[Raw items]
start
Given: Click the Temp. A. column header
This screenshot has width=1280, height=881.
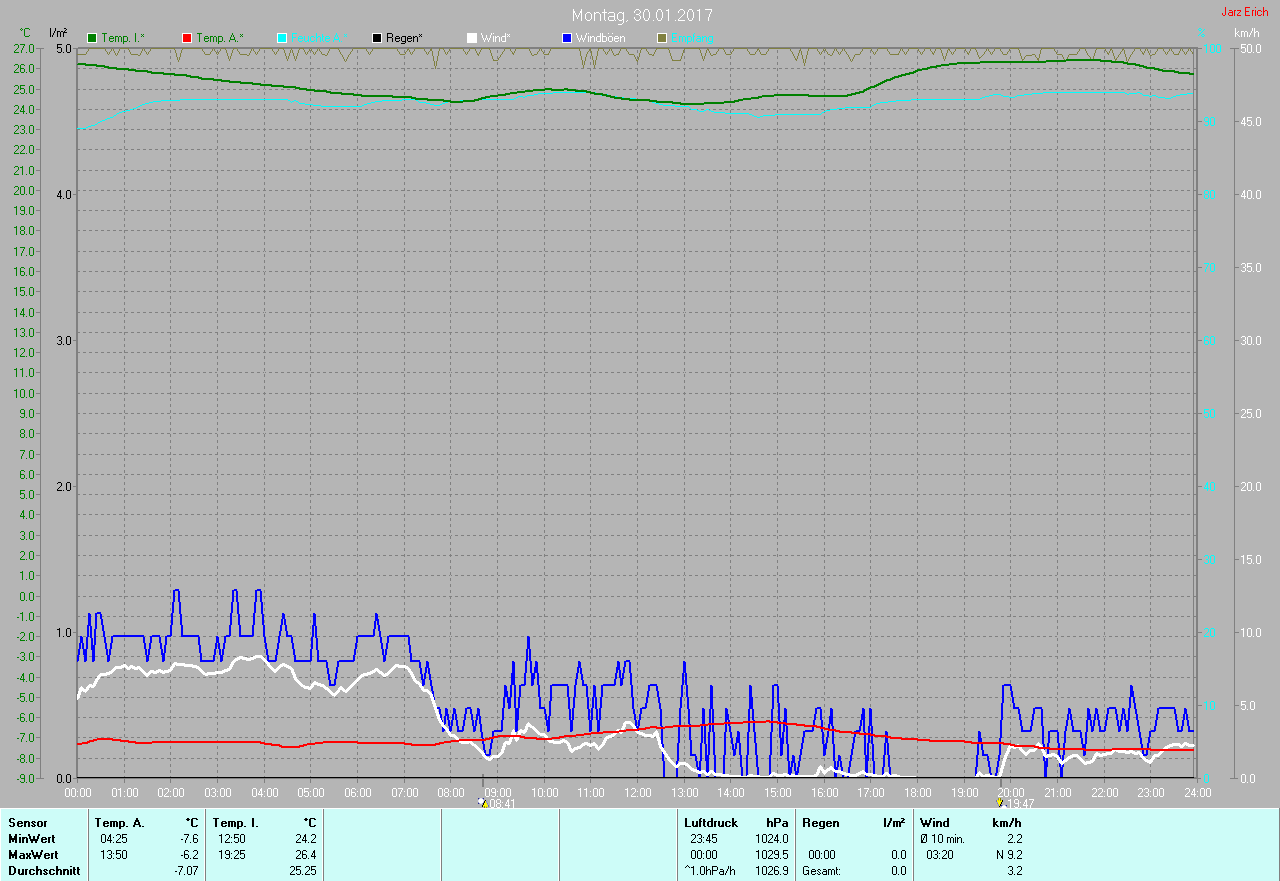Looking at the screenshot, I should (119, 823).
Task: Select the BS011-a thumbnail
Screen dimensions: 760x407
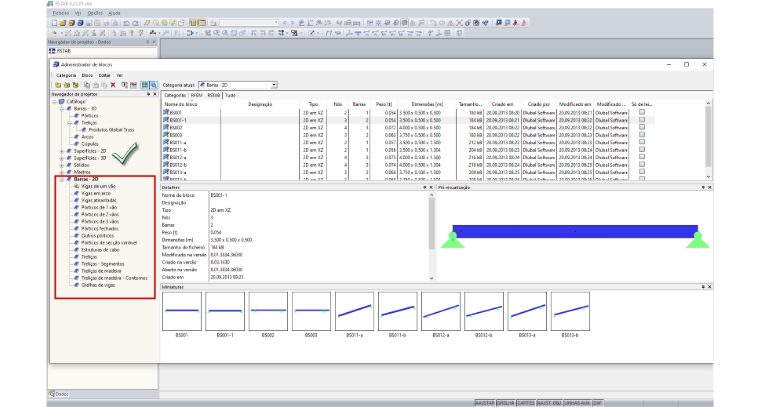Action: (354, 312)
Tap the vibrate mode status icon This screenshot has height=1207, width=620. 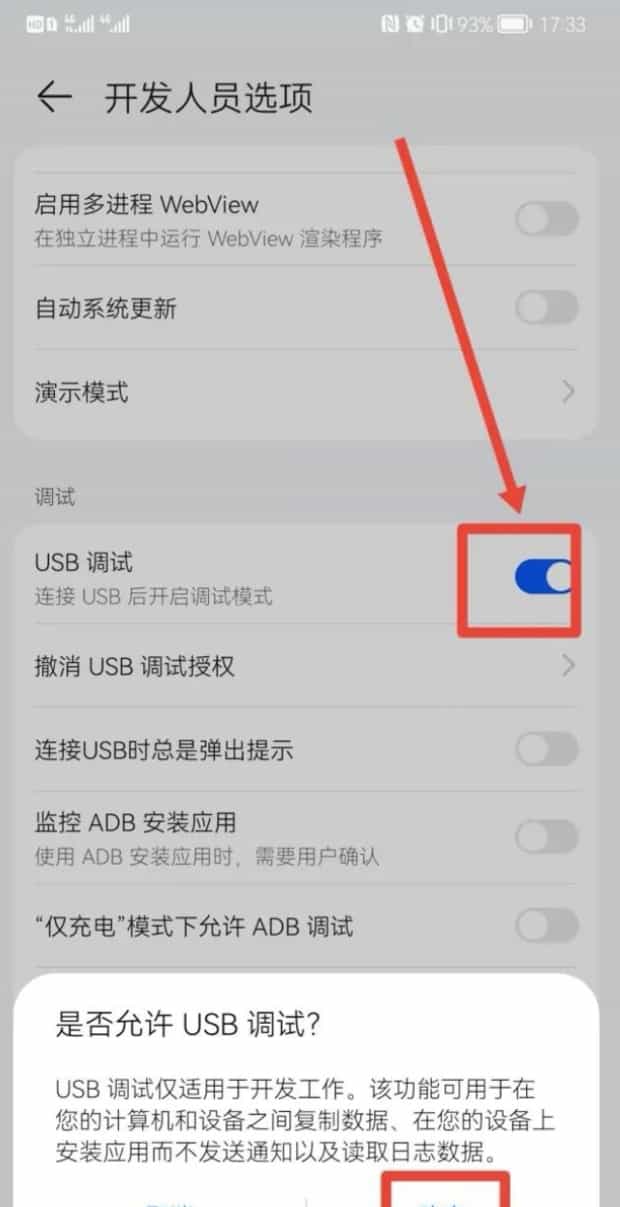pos(441,24)
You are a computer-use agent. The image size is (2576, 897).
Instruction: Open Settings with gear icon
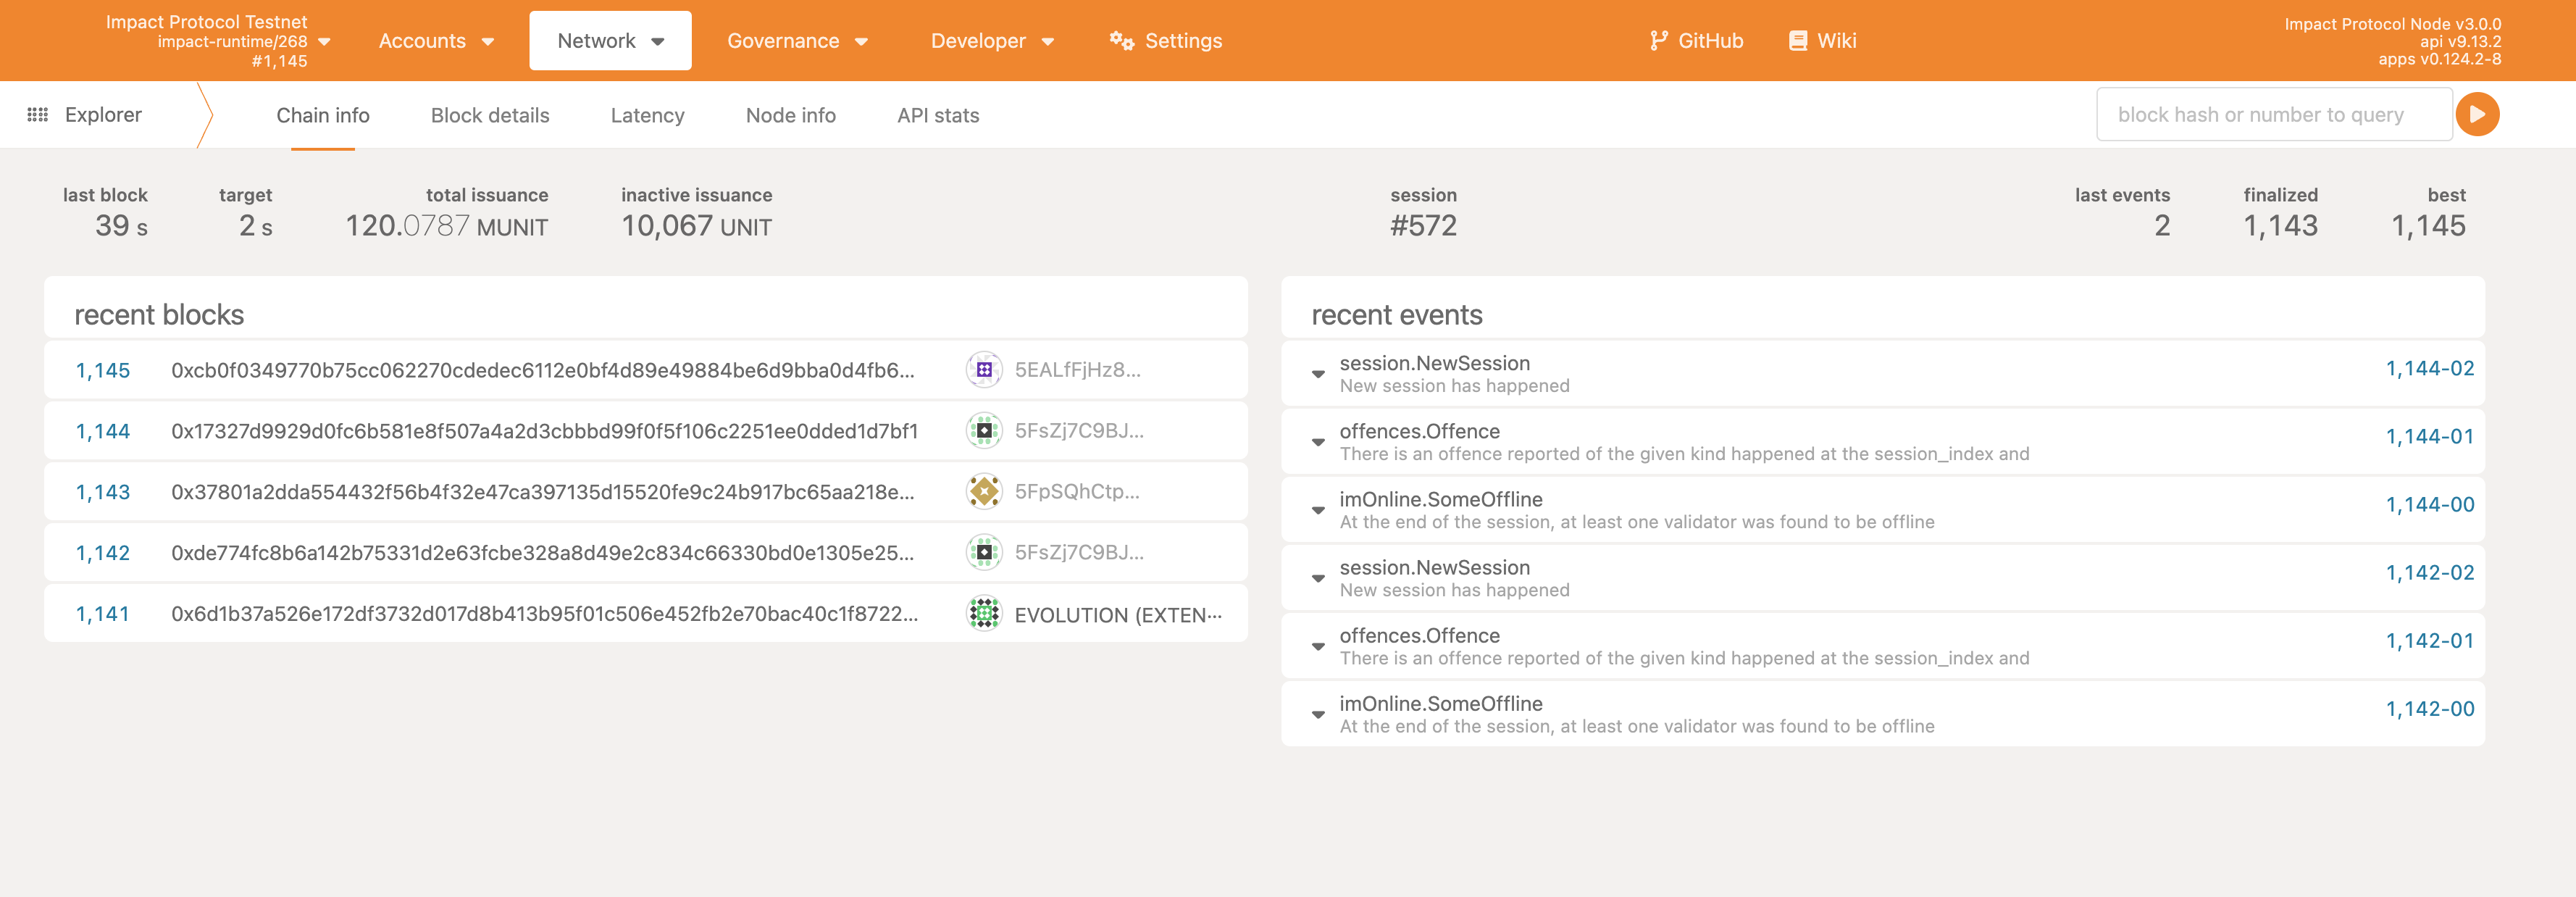tap(1166, 41)
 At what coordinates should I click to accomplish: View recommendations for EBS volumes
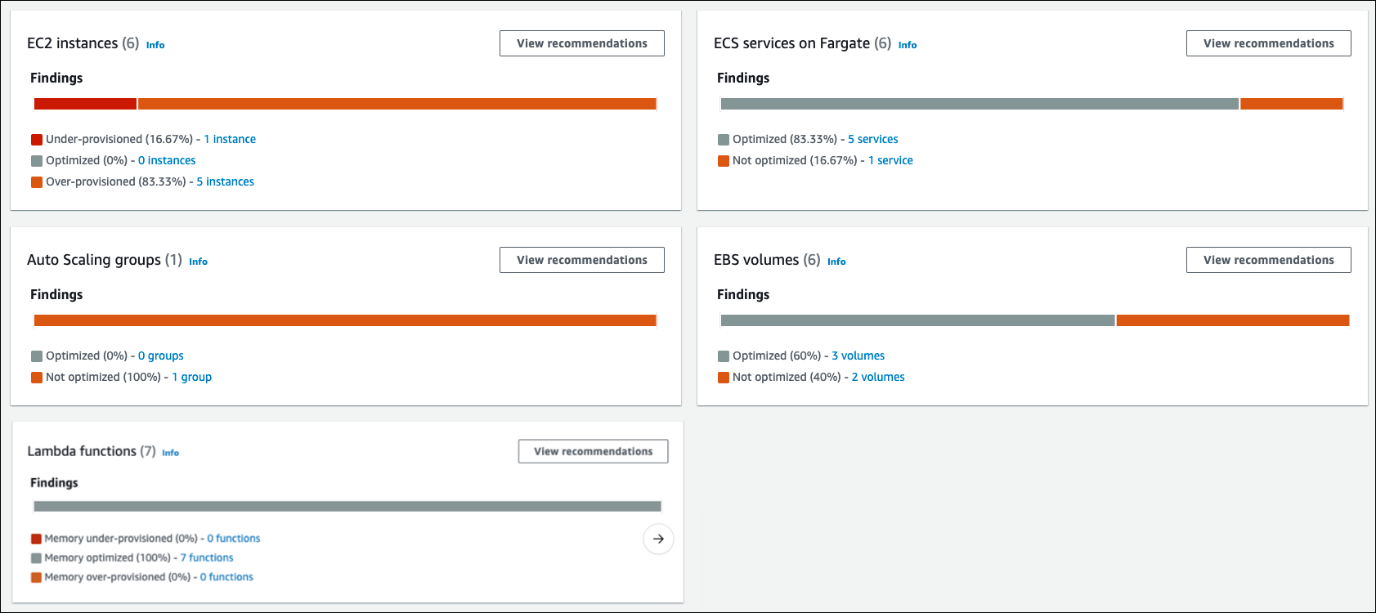tap(1268, 260)
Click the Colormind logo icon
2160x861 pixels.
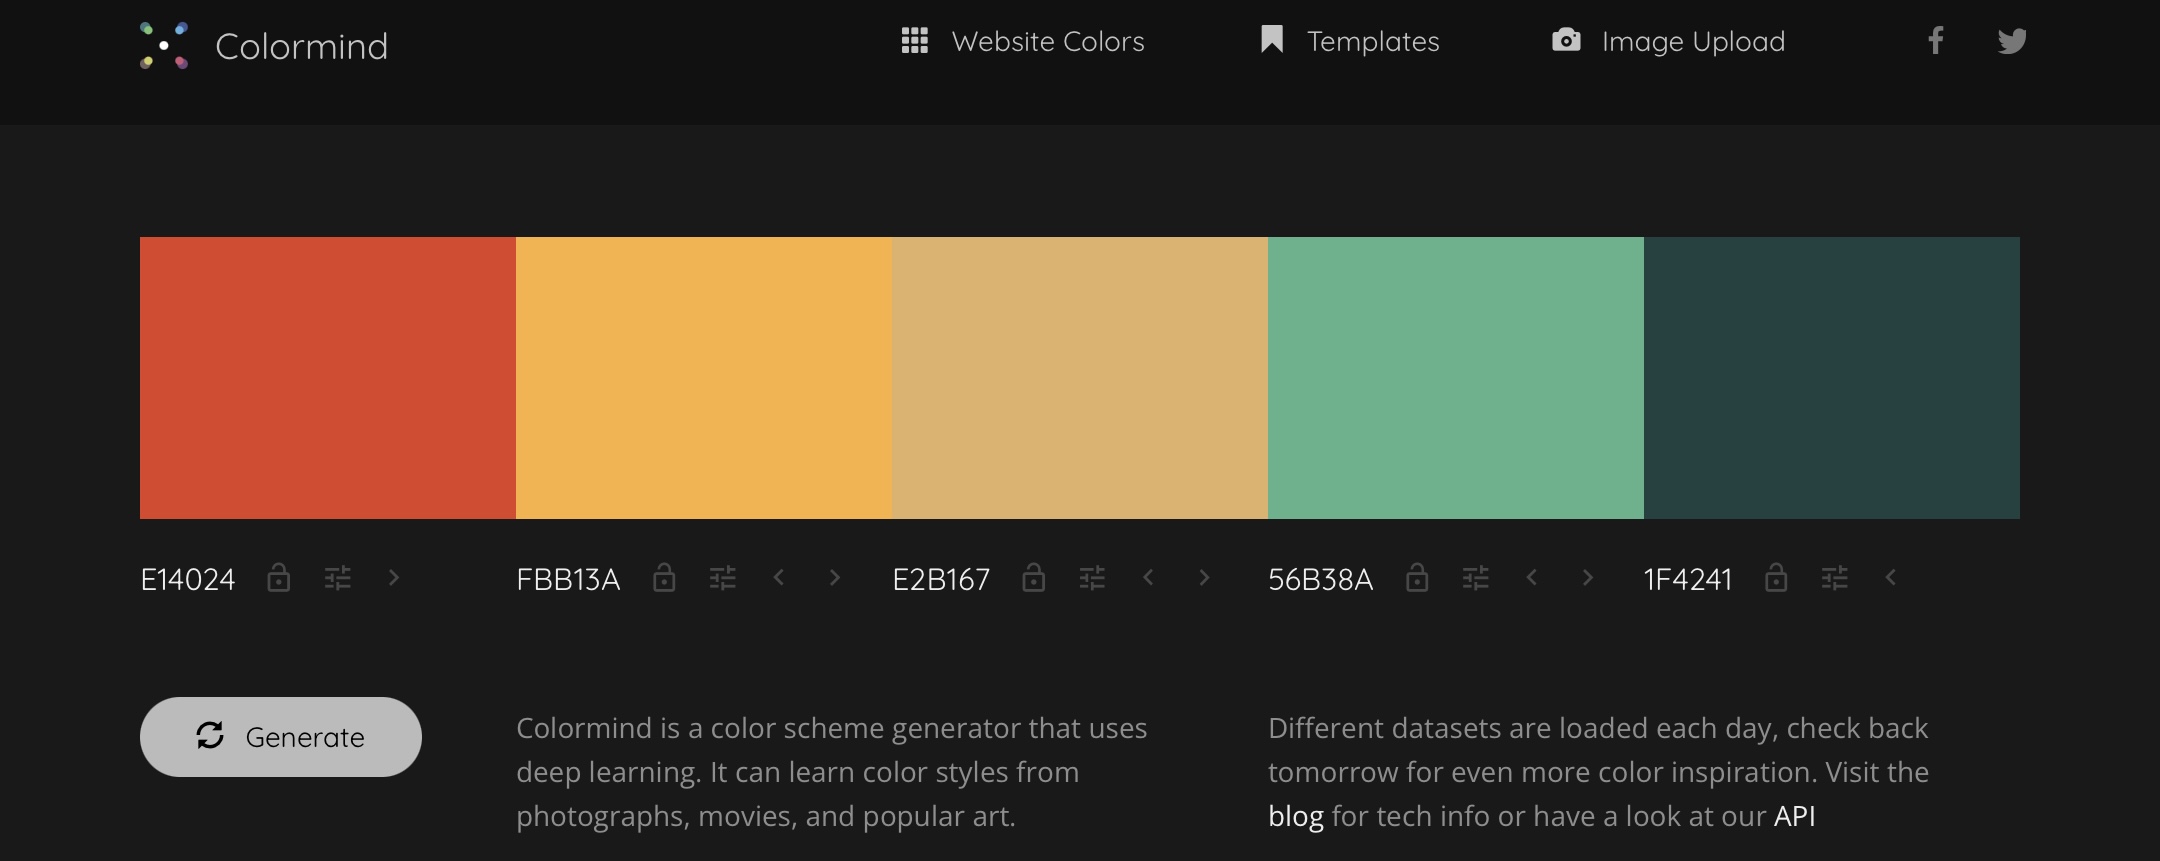point(164,46)
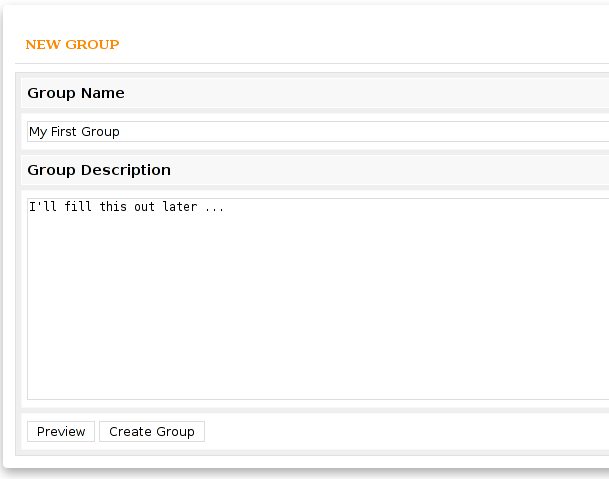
end
The request >> Give the lines of the items as a Markdown table with the columns Row and Line, starting at the line that contains "At what coordinates" and ending at the end of the items. Skip blank lines and leave the pictures out.

Solution for this task >>
| Row | Line |
|---|---|
| 1 |  At what coordinates should I click to accomplish: View recommendations for EBS volumes |
| 2 | tap(1268, 260) |
| 3 | Click the Colormind logo icon |
| 4 | 2160x861 pixels. |
| 5 | point(164,46) |